Tuesday, 2 August, 2016
Topic: God’s Righteous Indignation
Text: Nahum 2:1-13
“Behold, I am against thee, saith the LORD of hosts, and I will burn her chariots in the smoke, and the sword shall devour thy young lions: and I will cut off thy prey from the earth, and the voice of thy messengers shall no more be heard” (Nahum 2:13).
It is the irony of life that man born free himself, will subject another man through the force of arms to slavery and servitude. Ancient Assyria with its capital at Nineveh, for centuries, was a prosperous nation; a prosperity it earned through the wicked plundering of other nations it had conquered.
Northern Israel had been conquered and Judah was severely threatened. Indeed, the atrocities of Assyria (possibly God’s instrument of chastisement against sinning and obviously incorrigible Israel) were enough reason for the world to tremble.

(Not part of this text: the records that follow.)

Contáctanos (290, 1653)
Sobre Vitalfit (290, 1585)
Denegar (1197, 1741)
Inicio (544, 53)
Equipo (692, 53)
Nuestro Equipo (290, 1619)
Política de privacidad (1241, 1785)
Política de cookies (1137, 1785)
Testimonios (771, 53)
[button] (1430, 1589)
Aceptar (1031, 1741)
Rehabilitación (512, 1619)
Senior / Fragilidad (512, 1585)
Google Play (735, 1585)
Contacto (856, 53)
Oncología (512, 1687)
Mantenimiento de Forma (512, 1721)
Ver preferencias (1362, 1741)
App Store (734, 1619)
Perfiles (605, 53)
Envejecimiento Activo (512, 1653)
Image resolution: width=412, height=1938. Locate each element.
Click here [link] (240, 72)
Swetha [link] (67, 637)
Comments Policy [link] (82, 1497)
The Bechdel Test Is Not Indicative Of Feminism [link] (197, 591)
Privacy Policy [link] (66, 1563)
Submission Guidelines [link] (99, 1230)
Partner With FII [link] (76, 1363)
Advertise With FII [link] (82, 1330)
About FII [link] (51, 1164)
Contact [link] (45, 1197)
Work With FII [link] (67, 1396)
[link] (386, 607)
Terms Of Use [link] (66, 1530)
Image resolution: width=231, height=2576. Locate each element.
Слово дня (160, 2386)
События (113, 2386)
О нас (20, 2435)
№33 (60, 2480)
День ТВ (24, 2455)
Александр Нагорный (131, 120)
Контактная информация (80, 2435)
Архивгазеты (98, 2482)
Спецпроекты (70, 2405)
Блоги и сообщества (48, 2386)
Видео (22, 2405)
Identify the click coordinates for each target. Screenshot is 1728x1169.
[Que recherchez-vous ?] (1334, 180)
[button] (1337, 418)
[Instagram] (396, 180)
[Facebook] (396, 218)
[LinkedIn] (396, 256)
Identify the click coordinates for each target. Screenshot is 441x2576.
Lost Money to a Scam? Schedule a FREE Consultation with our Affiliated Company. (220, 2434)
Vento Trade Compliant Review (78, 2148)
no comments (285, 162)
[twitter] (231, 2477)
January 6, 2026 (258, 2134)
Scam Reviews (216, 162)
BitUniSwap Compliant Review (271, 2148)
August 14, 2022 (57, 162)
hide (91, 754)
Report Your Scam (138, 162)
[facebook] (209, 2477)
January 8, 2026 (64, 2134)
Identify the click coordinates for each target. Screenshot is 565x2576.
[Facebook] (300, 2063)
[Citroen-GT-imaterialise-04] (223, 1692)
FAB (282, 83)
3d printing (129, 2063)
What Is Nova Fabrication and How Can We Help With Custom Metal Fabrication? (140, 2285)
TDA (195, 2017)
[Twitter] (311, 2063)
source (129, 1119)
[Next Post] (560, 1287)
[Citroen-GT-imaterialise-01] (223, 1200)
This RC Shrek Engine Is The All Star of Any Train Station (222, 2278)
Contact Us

Only divine intervention prevented the desecration of Jerusalem a few years later. Assyria was destroyed in 612 BC. This was the kernel of Nahum’s prophecy, that doom was about to descend upon the world’s great oppressor. And because God had decreed it, all attempts to defend it were in vain. Its cup of iniquities was overfull and God’s instrument of judgment, the flood, was unleashed.
Prophet Nahum portrays the seriousness of sin in the sight of God. Though His mercy may cause Him to withhold judgment for a season, His hatred for sin, human wickedness and oppression will ultimately make punishment inevitable.
How we need to, as Christian believers, warn the people about the truth of God’s judgment over sin and oppression. And we ourselves ought to live above reproach so that we do not court His wrath.
Thought for the day:
God’s forbearance ought to elicit repentance and contrition of heart.